特筆すべきは、施設内に「撮影・梱包ブース」が設置される点でしょう。これまでは自宅に帰ってから行っていた出品作業が、買ったその瞬間に完結するのです。SNS上では「その発想はなかった!」「現地で中身を交換する文化が公式にサポートされるなんて驚き」といった驚きと期待の声が次々と上がっています。
福袋は「物々交換」から「賢く売る」新時代へ
SHIBUYA109の初売りといえば、例年約5万5千人が訪れ、福袋を求めて3千人以上が行列を作る一大イベントです。実は、10年ほど前から施設前でファン同士が中身を交換し合う「物々交換」の光景が風物詩となっていました。今回のメルカリの参入は、この既存のユーザー行動をデジタルでより円滑にする素晴らしい戦略だと私は確信しています。
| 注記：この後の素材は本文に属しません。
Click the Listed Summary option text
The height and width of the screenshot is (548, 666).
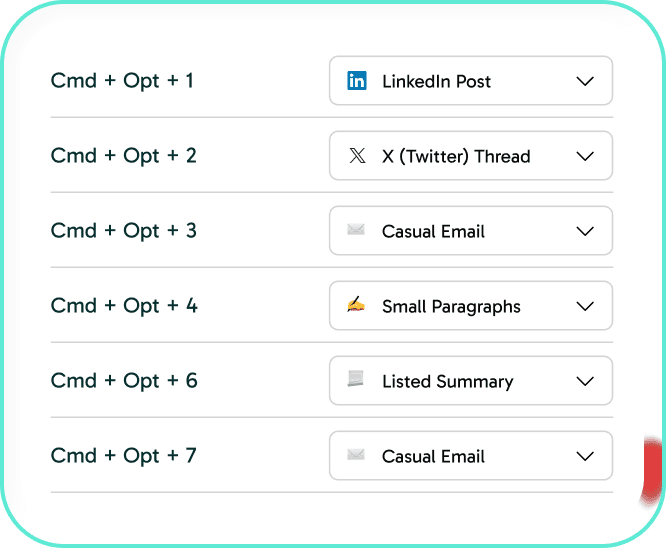pyautogui.click(x=447, y=381)
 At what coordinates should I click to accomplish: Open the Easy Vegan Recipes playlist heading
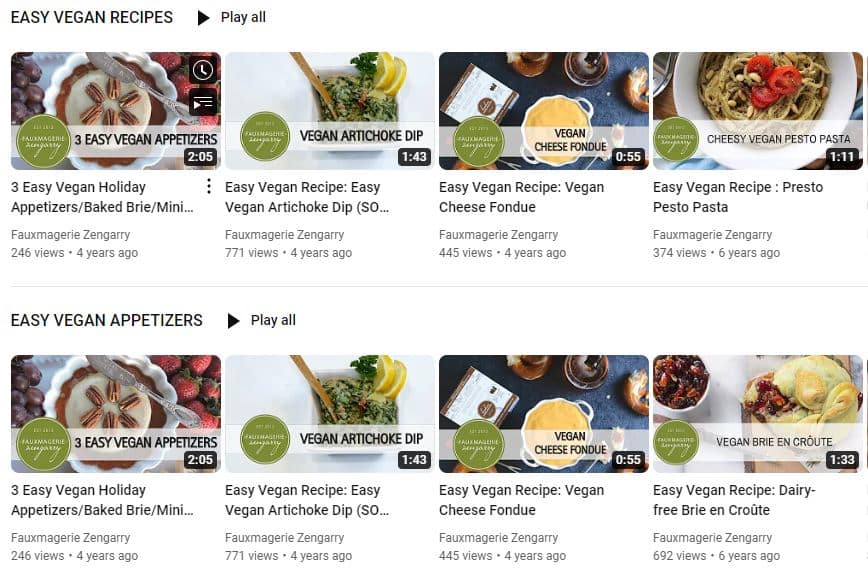(x=92, y=18)
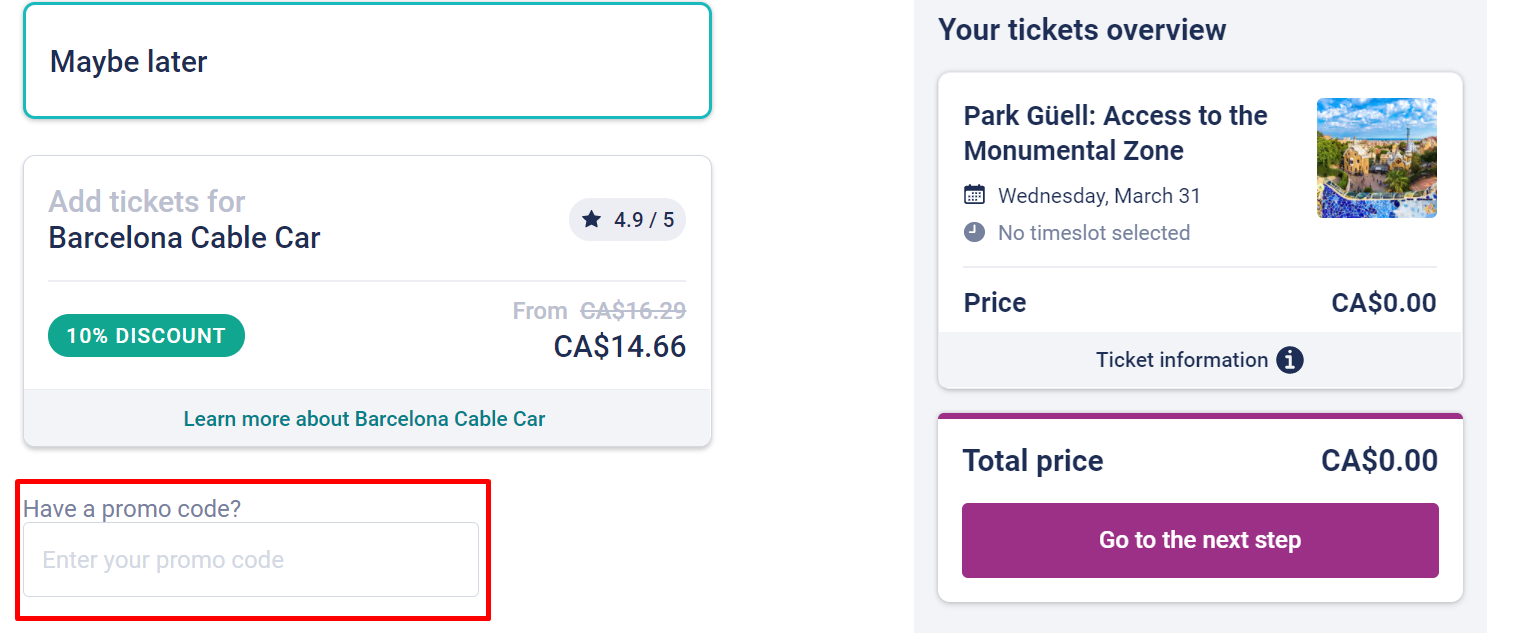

実際に、メルカリ内での「福袋」関連の出品数は、2016年と比較して2019年には約2倍に急増しているというデータもあります。今の若者にとって福袋は「何が出るか楽しむもの」であると同時に、不要な分はすぐに二次流通、つまり中古品市場へと回して効率よく資金を回収する対象へと変化しているのでしょう。
10代から20代が利用者の半数を占めるメルカリにとって、109の客層はまさにターゲットそのものです。単なるキャンペーンに留まらず、リアルの店舗とオンラインのフリマアプリが「梱包ブース」という形で融合する光景は、今後の小売業界における新しい「当たり前」を示唆しているのではないでしょうか。
お正月のワクワク感はそのままに、不要なものを溜め込まずに必要な誰かへ繋げるこの仕組みは、非常に現代的な「賢いお買い物スタイル」だと言えます。2020年1月2日からの4日間、渋谷の街がメルカリの梱包材を手にした若者たちで溢れる光景が、今から非常に楽しみでなりません。